• _WHAT TO DO_: Skip the pictures. Repeat everything else in the records word for word.

• _SOURCE MATERIAL_:

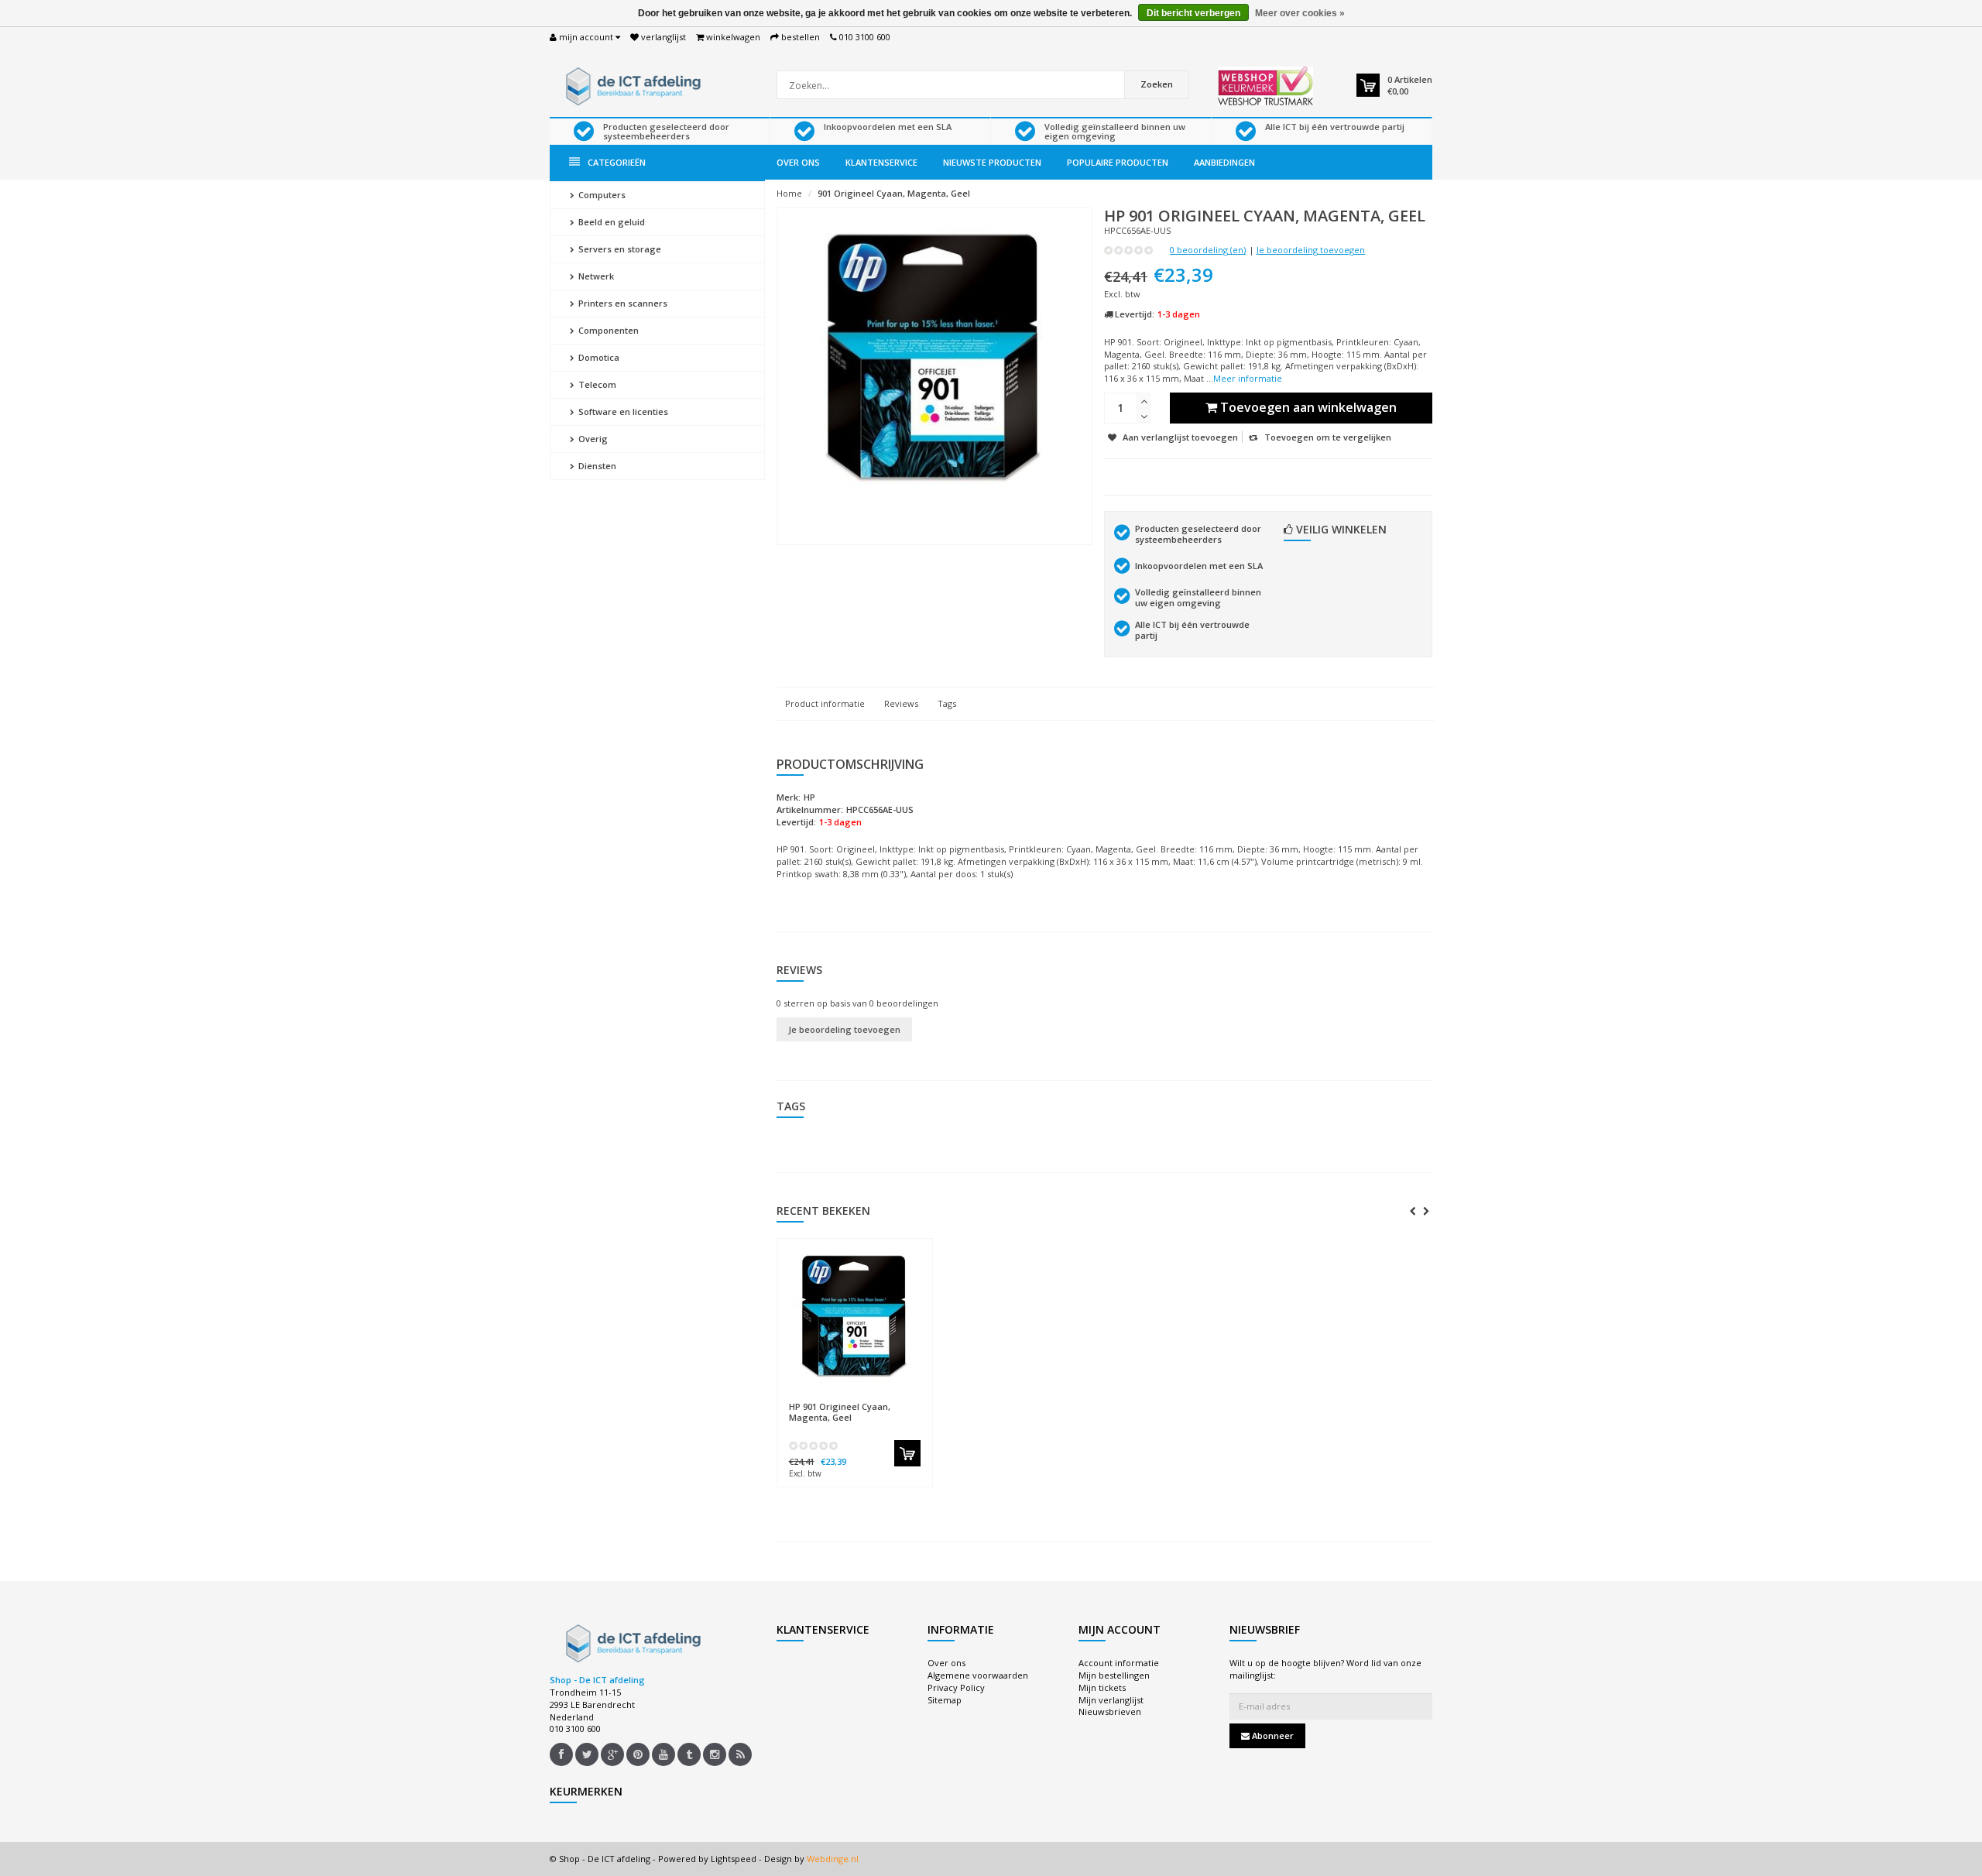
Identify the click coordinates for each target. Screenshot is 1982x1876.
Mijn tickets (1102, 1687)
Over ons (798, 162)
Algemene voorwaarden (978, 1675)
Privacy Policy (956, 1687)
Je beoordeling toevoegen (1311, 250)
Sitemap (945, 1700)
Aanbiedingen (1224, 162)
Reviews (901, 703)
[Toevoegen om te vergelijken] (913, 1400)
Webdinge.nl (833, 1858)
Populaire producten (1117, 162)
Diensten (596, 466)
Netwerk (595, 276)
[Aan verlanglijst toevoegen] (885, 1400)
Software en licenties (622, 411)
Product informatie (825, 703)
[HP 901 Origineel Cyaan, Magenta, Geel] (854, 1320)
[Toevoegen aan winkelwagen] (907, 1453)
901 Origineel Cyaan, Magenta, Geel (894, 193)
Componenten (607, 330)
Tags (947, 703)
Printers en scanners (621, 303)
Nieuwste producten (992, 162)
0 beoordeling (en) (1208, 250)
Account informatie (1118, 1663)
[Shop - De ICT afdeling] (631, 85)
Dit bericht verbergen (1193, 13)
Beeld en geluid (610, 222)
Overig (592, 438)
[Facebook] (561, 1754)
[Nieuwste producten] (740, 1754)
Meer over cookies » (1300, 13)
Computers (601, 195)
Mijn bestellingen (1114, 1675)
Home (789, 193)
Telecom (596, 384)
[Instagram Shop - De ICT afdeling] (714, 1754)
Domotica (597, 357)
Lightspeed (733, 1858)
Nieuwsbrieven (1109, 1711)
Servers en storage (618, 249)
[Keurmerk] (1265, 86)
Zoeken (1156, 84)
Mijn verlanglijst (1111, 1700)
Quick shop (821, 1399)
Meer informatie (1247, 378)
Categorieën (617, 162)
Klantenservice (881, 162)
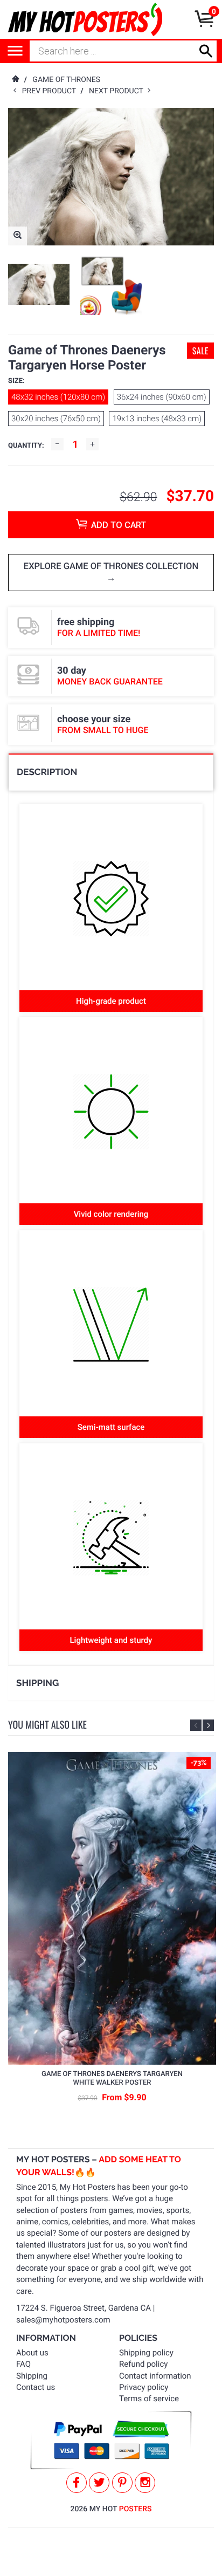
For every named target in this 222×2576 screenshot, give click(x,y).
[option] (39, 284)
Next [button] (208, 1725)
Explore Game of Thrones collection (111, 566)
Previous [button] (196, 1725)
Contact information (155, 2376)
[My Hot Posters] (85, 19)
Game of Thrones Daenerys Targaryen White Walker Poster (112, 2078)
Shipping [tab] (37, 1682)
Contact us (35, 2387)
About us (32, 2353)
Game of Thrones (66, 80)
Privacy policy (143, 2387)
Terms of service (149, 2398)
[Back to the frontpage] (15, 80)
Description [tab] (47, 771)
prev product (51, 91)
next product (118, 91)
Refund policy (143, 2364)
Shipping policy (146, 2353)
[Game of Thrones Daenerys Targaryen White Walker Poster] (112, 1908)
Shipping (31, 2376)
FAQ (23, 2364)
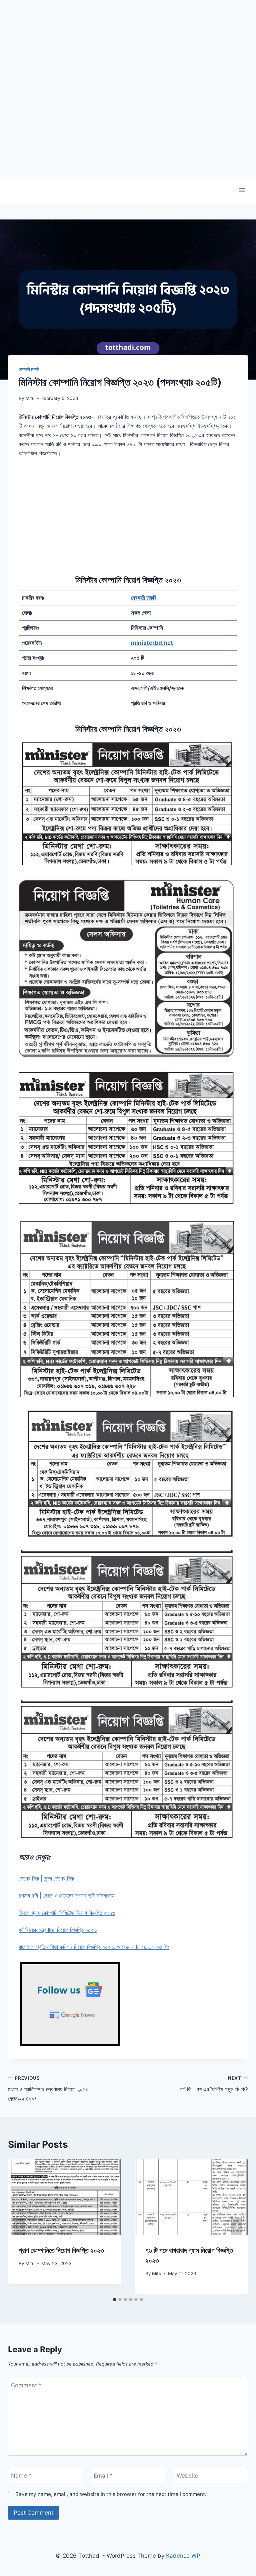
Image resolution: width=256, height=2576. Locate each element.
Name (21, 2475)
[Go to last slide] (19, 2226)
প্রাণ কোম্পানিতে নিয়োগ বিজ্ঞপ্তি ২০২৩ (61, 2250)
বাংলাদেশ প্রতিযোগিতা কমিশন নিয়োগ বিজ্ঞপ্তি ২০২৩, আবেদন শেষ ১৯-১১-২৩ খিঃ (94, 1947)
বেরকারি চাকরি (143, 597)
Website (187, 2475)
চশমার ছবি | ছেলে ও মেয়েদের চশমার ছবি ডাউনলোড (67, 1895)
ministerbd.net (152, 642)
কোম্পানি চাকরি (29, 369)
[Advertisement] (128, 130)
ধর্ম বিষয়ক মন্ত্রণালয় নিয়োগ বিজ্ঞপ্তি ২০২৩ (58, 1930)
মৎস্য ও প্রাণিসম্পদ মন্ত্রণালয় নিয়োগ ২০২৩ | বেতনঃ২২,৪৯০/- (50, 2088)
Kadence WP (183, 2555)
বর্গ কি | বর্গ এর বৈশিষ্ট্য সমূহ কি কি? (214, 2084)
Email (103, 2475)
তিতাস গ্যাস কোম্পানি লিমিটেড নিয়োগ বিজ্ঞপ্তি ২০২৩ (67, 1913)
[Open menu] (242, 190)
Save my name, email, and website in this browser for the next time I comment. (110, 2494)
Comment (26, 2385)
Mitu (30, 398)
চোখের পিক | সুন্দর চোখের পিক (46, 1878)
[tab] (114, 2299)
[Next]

• _SOLUTION TO THE EXERCISE_:
Identify the click coordinates for each target. Screenshot is 1982x1876.
Mijn tickets (1102, 1687)
Over ons (798, 162)
Algemene voorwaarden (978, 1675)
Privacy Policy (956, 1687)
Je beoordeling toevoegen (1311, 250)
Sitemap (945, 1700)
Aanbiedingen (1224, 162)
Reviews (901, 703)
[Toevoegen om te vergelijken] (913, 1400)
Webdinge.nl (833, 1858)
Populaire producten (1117, 162)
Diensten (596, 466)
Netwerk (595, 276)
[Aan verlanglijst toevoegen] (885, 1400)
Software en licenties (622, 411)
Product informatie (825, 703)
[HP 901 Origineel Cyaan, Magenta, Geel] (854, 1320)
[Toevoegen aan winkelwagen] (907, 1453)
901 Origineel Cyaan, Magenta, Geel (894, 193)
Componenten (607, 330)
Tags (947, 703)
Printers en scanners (621, 303)
Nieuwste producten (992, 162)
0 beoordeling (en) (1208, 250)
Account informatie (1118, 1663)
[Shop - De ICT afdeling] (631, 85)
Dit bericht verbergen (1193, 13)
Beeld en geluid (610, 222)
Overig (592, 438)
[Facebook] (561, 1754)
[Nieuwste producten] (740, 1754)
Meer over cookies » (1300, 13)
Computers (601, 195)
Mijn bestellingen (1114, 1675)
Home (789, 193)
Telecom (596, 384)
[Instagram Shop - De ICT afdeling] (714, 1754)
Domotica (597, 357)
Lightspeed (733, 1858)
Nieuwsbrieven (1109, 1711)
Servers en storage (618, 249)
[Keurmerk] (1265, 86)
Zoeken (1156, 84)
Mijn verlanglijst (1111, 1700)
Quick shop (821, 1399)
Meer informatie (1247, 378)
Categorieën (617, 162)
Klantenservice (881, 162)
For every named target in this 222×2576 screenshot, give click(x,y).
[option] (39, 284)
Next [button] (208, 1725)
Explore Game of Thrones collection (111, 566)
Previous [button] (196, 1725)
Contact information (155, 2376)
[My Hot Posters] (85, 19)
Game of Thrones Daenerys Targaryen White Walker Poster (112, 2078)
Shipping [tab] (37, 1682)
Contact us (35, 2387)
About us (32, 2353)
Game of Thrones (66, 80)
Privacy policy (143, 2387)
Terms of service (149, 2398)
[Back to the frontpage] (15, 80)
Description [tab] (47, 771)
prev product (51, 91)
next product (118, 91)
Refund policy (143, 2364)
Shipping policy (146, 2353)
[Game of Thrones Daenerys Targaryen White Walker Poster] (112, 1908)
Shipping (31, 2376)
FAQ (23, 2364)
Image resolution: width=256, height=2576. Locate each element.
Name (21, 2475)
[Go to last slide] (19, 2226)
প্রাণ কোম্পানিতে নিয়োগ বিজ্ঞপ্তি ২০২৩ (61, 2250)
বাংলাদেশ প্রতিযোগিতা কমিশন নিয়োগ বিজ্ঞপ্তি ২০২৩, আবেদন শেষ ১৯-১১-২৩ খিঃ (94, 1947)
বেরকারি চাকরি (143, 597)
Website (187, 2475)
চশমার ছবি | ছেলে ও মেয়েদের চশমার ছবি ডাউনলোড (67, 1895)
ministerbd.net (152, 642)
কোম্পানি চাকরি (29, 369)
[Advertisement] (128, 130)
ধর্ম বিষয়ক মন্ত্রণালয় নিয়োগ বিজ্ঞপ্তি ২০২৩ (58, 1930)
মৎস্য ও প্রাণিসম্পদ মন্ত্রণালয় নিয়োগ ২০২৩ | বেতনঃ২২,৪৯০/- (50, 2088)
Kadence WP (183, 2555)
বর্গ কি | বর্গ এর বৈশিষ্ট্য সমূহ কি কি? (214, 2084)
Email (103, 2475)
তিতাস গ্যাস কোম্পানি লিমিটেড নিয়োগ বিজ্ঞপ্তি ২০২৩ (67, 1913)
[Open menu] (242, 190)
Save my name, email, and website in this browser for the next time I comment. (110, 2494)
Comment (26, 2385)
Mitu (30, 398)
চোখের পিক | সুন্দর চোখের পিক (46, 1878)
[tab] (114, 2299)
[Next]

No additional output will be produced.